Aim —
Quote everything from "In Jamaica, Ska" down to "Britain’s record-buying adolescents." in the article on reggae and Trojan Records below, word for word.

Text —
A decade ago, I sat opposite the BBC World Service commissioning editor pitching another documentary on Jamaican music. I’d made a previous programme two years earlier. The commissioner was aghast. “Surely not,” he said, ushering me to a wall covered in a world map. He pointed to Jamaica, saying “look how tiny that island is. Another documentary? What about the rest of the world?” I pointed to the British Isles and said something similar. “Yes,” said the commissioner, “But Britain had an empire and an extraordinary history.” I argued that he was only reinforcing my point; considering its size, Jamaica’s impact and achievements were astonishing. “Jamaicans,” I reminded him, “were cultural conquistadors; reggae music had been their tool of conquest.”
The history of reggae has been documented many times before; but the makers of the latest iteration, a dramatised documentary film Rudeboy, have fastened on a relatively under-reported aspect: the rise and fall of an independent British record label, Trojan Records, (sometimes called the motown of reggae) which was founded by Lee Gopthal, a Jamaican émigré in London 50 years ago.
The title of the film, which is directed by Nick Davies, refers to the small-time ghetto gangsters of 1960s Jamaica, whose devotion to style offset the poverty of their circumstances and whose rise coincided with that of ska, the precursor to reggae. Rude boys, as spelt out in the lyrics of Derrick Morgan, were “rougher than rough; tougher than tough.”
In Jamaica, Ska quickly became associated with these dangerous youths. In the new film, Morgan recalls how his hit track was commissioned by Buzzbee, a notorious rude boy whose quality of menace was unmatched in west Kingston’s ghettoes, at least until he was killed the day after the song’s release.
The music—by turns playful, celebratory and rebellious—once transplanted to the UK, and sold by Trojan’s fledgling producers from the backs of vans, had an almost overnight appeal for Britain’s record-buying adolescents.

Given material —

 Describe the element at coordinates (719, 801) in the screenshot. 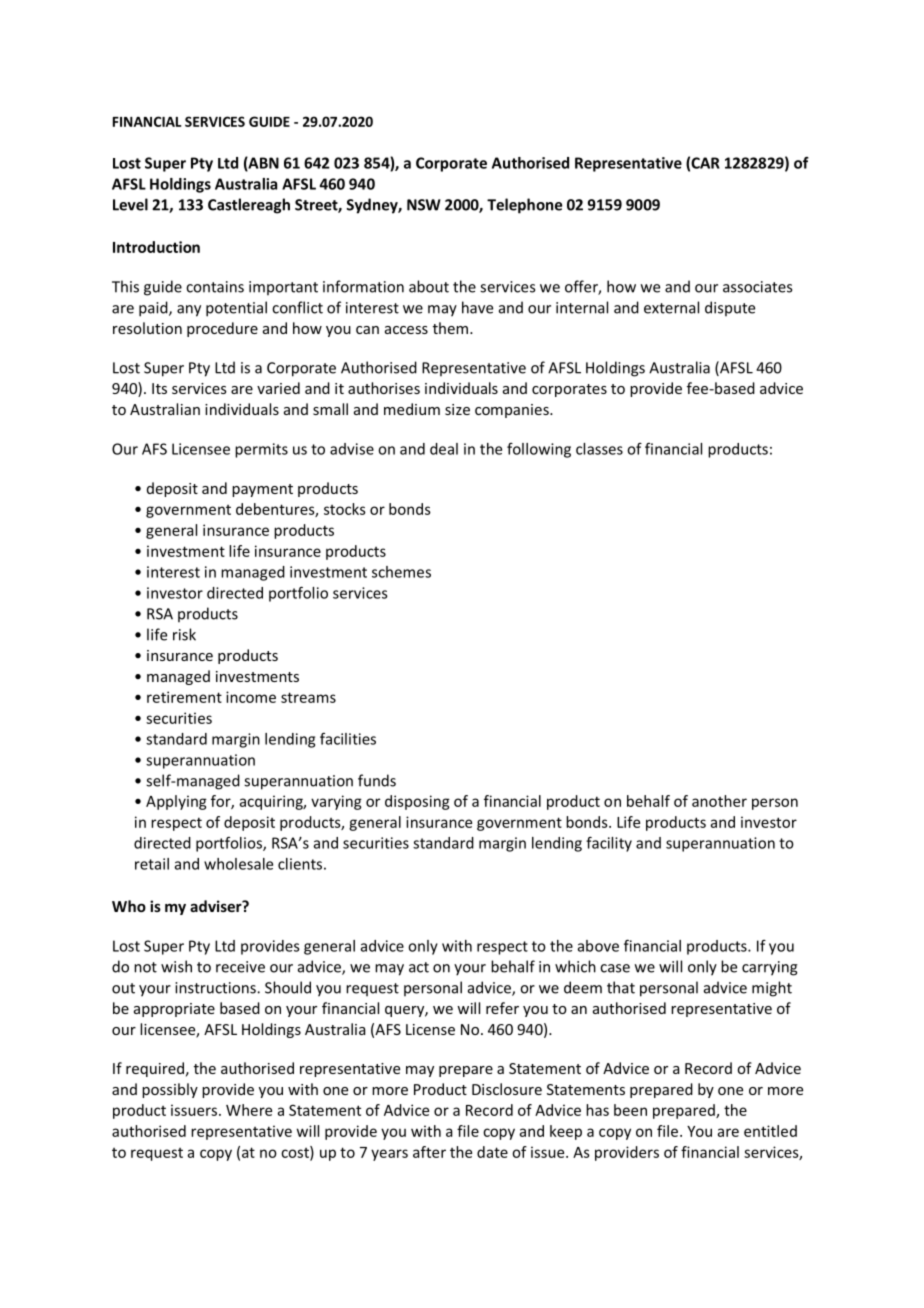

I see `another` at that location.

Exercise response —
In Jamaica, Ska quickly became associated with these dangerous youths. In the new film, Morgan recalls how his hit track was commissioned by Buzzbee, a notorious rude boy whose quality of menace was unmatched in west Kingston’s ghettoes, at least until he was killed the day after the song’s release.
The music—by turns playful, celebratory and rebellious—once transplanted to the UK, and sold by Trojan’s fledgling producers from the backs of vans, had an almost overnight appeal for Britain’s record-buying adolescents.